Yes, to take the 25% lump sum the whole fund will need to be crystallised - you will get an additional (called something like: crystallised, drawdown or post-retirement) pension pot at this time. Any new contributions (tax free cash only does not trigger they money purchase annual allowance) will go into the uncrystallised fund and you will have 25% of this fund available as before.

SueVineer · 03/12/2022 22:13

Justwanttobebythesea · 05/09/2022 18:50

Thanks for the confirmation. Sorry mis-worded as I wouldn't take out 25% (I know it is up to 25%). It's a small pension pot which I currently pay into at work, I have a larger one from a previous employment. Will hopefully be ok for retirement - not solely relying on my pension

Yes you can. It’s generally a good idea as you get tax relief for contributions and get 25% tax free

Sarahcoggles · 03/12/2022 22:27

Is there a risk of exceeding the lifetime allowance? A friend of mine ended up with a £24k tax bill when he went over the allowance, despite having stopped paying into his pension already.

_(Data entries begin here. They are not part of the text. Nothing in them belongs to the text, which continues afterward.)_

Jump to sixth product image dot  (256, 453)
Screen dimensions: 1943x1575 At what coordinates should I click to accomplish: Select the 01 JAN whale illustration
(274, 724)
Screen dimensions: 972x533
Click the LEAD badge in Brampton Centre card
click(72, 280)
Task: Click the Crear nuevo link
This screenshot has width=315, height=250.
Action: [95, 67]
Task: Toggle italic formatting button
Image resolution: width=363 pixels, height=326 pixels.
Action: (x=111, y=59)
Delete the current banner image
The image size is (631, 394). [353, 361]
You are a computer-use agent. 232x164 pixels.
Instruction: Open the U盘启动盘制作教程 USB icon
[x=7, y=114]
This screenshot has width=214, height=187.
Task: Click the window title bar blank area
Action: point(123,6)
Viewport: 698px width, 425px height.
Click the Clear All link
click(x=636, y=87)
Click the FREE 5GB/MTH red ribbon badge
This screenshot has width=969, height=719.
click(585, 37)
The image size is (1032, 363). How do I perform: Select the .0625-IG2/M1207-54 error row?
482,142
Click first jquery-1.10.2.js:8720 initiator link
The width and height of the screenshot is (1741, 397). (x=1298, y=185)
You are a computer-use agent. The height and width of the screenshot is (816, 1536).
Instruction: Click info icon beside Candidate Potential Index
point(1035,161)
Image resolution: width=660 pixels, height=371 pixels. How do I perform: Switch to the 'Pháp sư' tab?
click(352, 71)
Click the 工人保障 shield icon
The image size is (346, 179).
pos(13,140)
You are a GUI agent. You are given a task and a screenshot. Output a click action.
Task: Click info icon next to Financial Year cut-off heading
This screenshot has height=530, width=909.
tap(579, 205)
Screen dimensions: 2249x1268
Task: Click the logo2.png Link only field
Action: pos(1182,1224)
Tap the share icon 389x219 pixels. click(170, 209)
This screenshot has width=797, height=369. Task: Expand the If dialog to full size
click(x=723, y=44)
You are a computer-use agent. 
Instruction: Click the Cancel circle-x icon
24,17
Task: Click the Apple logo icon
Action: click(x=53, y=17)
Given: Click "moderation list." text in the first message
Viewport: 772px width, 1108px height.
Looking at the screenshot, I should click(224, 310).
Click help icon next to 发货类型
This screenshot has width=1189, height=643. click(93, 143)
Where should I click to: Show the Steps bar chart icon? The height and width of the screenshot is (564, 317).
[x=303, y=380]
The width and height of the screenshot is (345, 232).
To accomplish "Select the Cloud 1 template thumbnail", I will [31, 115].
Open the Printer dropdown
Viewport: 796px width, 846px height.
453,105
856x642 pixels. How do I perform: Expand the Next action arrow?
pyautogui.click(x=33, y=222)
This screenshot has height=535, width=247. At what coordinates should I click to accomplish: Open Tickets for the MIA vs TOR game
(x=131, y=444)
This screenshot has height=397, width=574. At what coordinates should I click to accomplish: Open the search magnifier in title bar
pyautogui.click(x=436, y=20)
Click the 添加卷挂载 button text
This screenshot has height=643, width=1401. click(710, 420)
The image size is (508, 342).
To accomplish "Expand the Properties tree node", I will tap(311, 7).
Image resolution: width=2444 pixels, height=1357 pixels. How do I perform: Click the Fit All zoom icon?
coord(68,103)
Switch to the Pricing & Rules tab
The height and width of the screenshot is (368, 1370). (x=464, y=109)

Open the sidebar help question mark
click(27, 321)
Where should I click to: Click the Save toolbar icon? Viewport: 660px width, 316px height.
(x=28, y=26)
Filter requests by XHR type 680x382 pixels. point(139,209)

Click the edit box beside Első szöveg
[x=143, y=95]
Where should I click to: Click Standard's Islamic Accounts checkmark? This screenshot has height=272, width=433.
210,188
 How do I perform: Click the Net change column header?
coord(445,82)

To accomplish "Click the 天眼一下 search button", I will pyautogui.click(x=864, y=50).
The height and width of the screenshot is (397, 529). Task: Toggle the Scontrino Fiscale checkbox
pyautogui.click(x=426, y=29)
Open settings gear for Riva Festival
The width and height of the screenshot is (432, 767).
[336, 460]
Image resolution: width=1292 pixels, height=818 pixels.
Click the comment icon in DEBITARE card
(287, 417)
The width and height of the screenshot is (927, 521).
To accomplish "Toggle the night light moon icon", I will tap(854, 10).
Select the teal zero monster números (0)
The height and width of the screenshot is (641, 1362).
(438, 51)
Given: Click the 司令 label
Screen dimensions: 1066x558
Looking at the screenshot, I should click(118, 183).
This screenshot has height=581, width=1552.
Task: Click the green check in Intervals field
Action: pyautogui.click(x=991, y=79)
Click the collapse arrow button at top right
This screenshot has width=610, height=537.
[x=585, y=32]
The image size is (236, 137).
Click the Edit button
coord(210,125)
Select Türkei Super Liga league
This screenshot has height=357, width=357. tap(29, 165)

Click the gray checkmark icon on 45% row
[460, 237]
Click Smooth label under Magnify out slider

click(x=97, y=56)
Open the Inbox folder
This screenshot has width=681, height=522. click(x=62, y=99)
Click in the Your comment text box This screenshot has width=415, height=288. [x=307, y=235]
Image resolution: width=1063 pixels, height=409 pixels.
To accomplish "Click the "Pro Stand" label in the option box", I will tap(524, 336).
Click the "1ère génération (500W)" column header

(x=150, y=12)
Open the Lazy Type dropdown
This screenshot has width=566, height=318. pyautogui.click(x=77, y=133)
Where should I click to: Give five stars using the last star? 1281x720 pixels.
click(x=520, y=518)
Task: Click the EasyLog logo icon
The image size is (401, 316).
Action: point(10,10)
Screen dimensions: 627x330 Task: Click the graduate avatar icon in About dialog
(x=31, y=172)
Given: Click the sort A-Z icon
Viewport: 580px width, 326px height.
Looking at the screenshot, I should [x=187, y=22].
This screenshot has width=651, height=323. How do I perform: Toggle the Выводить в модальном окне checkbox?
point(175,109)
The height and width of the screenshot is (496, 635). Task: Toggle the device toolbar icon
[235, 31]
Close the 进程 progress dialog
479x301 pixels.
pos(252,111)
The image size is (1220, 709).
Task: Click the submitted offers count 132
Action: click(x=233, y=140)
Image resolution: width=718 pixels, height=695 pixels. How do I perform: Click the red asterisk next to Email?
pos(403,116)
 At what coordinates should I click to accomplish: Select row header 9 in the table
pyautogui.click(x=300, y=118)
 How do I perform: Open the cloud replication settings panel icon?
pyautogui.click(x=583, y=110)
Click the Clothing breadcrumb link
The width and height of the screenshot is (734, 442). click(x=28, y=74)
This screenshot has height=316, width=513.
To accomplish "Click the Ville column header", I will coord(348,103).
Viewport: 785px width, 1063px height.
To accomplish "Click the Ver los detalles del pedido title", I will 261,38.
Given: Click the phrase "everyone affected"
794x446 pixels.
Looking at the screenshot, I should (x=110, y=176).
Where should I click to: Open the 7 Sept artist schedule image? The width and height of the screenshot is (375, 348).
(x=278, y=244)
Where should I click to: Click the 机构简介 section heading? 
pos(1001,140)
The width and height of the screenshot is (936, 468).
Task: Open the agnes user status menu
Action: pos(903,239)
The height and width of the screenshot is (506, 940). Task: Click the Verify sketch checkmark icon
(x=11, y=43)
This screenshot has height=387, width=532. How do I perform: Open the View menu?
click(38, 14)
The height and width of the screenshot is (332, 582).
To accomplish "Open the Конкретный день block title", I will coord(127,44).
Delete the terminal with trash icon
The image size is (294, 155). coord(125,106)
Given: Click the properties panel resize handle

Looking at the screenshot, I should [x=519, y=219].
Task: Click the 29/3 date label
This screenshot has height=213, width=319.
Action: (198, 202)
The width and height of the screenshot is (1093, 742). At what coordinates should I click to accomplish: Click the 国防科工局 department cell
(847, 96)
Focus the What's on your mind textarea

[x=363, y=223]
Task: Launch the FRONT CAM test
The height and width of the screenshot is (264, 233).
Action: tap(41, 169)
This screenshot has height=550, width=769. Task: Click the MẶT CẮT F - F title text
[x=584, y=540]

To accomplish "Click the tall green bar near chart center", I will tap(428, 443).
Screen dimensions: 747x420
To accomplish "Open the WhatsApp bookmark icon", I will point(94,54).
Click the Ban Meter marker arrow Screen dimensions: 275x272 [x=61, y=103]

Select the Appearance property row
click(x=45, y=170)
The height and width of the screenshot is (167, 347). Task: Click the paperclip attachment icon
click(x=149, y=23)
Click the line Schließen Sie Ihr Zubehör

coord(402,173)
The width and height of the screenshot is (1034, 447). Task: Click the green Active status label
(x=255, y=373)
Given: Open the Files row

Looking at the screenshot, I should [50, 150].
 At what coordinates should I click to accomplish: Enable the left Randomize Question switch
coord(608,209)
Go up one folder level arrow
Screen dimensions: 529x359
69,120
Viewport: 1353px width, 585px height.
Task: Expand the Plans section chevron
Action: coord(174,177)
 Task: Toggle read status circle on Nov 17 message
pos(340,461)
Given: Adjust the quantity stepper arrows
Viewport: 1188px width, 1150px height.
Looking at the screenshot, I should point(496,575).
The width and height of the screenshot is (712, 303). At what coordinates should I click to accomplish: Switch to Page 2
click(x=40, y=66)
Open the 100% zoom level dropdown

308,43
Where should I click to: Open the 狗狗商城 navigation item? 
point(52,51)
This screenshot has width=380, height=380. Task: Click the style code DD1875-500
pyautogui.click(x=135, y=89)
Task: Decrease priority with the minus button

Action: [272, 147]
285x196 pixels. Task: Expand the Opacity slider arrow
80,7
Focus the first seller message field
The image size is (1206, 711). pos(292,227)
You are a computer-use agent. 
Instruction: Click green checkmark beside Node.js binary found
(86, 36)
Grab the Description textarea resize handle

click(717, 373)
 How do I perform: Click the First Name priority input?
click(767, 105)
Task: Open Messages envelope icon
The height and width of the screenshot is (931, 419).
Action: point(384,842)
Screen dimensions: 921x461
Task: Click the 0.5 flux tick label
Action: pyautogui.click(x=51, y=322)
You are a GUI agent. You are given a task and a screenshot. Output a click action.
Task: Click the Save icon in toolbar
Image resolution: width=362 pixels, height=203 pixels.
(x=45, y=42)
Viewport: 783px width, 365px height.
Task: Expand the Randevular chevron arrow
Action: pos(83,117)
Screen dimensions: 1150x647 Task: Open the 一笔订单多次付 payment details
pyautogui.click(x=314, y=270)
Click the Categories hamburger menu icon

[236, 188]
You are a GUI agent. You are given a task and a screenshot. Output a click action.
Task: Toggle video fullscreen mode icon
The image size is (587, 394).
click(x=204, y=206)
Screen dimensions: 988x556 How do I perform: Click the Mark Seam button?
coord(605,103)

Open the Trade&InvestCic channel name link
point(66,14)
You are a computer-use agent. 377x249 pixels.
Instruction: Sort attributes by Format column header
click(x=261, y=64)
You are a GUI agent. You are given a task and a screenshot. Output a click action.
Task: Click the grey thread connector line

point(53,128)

wobytide · 03/12/2022 23:36

Sarahcoggles · 03/12/2022 22:27

Is there a risk of exceeding the lifetime allowance? A friend of mine ended up with a £24k tax bill when he went over the allowance, despite having stopped paying into his pension already.

If you've worked in a job that allows you to accrue pension savings of £1m+ or an effective LTA of >£1m when your DB pension is assessed then the inability to manage £24k for tax purposes is bad planning rather than a risk

Sunsetintheeast · 04/12/2022 08:04

Sarahcoggles · 03/12/2022 22:27

Is there a risk of exceeding the lifetime allowance? A friend of mine ended up with a £24k tax bill when he went over the allowance, despite having stopped paying into his pension already.

That’s a cock up. You shouldn’t crystallise the excess until 75 in a MP.

if it a DB, then you should use allocation, max out TFC, or commute ie no bill.